- What is needed:
Search the listing below for the line containing "The image size is (1389, 868).". From there through the line containing "You are a computer-use agent. The image", transcribe every line exactly, both ends included.

- Records to use:
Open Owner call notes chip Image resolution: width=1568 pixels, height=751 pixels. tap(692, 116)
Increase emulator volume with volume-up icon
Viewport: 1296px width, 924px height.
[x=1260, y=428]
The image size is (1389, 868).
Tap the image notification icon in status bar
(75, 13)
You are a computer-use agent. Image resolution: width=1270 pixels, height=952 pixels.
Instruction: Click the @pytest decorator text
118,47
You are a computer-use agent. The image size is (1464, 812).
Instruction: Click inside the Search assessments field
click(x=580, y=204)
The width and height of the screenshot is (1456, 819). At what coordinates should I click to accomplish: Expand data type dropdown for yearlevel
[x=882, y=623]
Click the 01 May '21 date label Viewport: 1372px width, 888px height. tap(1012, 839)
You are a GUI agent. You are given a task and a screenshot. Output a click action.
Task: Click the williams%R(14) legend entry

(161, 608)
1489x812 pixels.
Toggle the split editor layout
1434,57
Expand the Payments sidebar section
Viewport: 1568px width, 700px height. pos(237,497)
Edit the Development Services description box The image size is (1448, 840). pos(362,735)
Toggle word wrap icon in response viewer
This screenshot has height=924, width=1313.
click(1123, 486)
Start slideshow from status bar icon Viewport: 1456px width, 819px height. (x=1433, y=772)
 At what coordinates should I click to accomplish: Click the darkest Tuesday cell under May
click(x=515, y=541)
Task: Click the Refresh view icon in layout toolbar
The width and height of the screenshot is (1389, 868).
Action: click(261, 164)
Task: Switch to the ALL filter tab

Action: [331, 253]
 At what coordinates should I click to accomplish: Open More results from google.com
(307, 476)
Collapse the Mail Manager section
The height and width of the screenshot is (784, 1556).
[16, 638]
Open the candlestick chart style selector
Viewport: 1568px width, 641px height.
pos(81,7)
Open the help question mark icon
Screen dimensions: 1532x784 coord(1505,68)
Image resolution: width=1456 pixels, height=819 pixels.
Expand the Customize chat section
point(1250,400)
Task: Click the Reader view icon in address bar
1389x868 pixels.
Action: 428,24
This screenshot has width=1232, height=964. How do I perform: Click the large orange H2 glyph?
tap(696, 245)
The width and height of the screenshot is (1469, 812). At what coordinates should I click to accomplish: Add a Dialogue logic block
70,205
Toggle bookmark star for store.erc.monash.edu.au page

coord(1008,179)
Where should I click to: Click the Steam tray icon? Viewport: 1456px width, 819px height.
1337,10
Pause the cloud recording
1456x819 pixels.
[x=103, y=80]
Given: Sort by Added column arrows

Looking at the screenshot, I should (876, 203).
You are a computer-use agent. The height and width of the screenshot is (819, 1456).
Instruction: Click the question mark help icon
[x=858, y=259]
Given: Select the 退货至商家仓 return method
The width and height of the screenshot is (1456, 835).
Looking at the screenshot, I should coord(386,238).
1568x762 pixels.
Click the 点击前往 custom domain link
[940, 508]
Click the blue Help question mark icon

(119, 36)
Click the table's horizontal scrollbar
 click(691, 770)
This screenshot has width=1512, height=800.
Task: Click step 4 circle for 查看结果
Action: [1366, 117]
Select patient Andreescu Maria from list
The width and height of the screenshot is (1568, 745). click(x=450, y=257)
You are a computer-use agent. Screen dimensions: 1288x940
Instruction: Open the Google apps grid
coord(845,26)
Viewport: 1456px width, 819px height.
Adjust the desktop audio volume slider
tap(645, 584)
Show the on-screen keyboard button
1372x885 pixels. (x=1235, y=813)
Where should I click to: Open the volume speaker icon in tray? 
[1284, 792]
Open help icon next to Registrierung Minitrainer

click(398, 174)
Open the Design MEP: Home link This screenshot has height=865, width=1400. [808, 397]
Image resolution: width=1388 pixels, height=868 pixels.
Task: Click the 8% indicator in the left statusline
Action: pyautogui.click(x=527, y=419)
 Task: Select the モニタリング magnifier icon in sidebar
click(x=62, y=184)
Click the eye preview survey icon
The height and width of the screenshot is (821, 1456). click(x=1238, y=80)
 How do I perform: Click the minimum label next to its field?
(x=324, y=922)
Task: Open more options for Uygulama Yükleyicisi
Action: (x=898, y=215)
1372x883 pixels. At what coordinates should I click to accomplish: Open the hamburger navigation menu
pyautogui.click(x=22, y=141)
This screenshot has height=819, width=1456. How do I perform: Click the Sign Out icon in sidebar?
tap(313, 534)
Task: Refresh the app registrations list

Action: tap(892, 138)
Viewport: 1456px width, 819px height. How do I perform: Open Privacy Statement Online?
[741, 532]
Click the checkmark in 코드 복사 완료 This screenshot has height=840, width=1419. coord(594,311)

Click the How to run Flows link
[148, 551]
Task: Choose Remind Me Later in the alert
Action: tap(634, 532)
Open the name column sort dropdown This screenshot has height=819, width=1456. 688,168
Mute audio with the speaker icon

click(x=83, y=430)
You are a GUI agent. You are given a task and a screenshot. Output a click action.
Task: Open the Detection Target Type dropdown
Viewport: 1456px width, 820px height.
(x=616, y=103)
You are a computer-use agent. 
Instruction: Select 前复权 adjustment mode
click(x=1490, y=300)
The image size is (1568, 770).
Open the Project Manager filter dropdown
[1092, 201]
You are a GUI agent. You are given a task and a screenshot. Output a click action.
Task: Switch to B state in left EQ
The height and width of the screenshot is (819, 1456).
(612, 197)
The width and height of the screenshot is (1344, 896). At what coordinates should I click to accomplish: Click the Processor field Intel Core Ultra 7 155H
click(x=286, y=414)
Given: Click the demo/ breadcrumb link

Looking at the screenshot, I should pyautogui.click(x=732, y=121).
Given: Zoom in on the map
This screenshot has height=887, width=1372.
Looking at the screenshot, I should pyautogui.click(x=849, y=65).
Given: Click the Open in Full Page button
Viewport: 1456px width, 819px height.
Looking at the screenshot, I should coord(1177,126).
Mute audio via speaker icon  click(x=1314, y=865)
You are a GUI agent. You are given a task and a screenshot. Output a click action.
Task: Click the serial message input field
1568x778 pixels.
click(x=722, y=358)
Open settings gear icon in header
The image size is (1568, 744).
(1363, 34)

- Answer below:
The image size is (1389, 868).
Tap the image notification icon in status bar
(75, 13)
You are a computer-use agent. Image resolution: width=1270 pixels, height=952 pixels.
Instruction: Click the @pytest decorator text
118,47
You are a computer-use agent. The image size is (1464, 812).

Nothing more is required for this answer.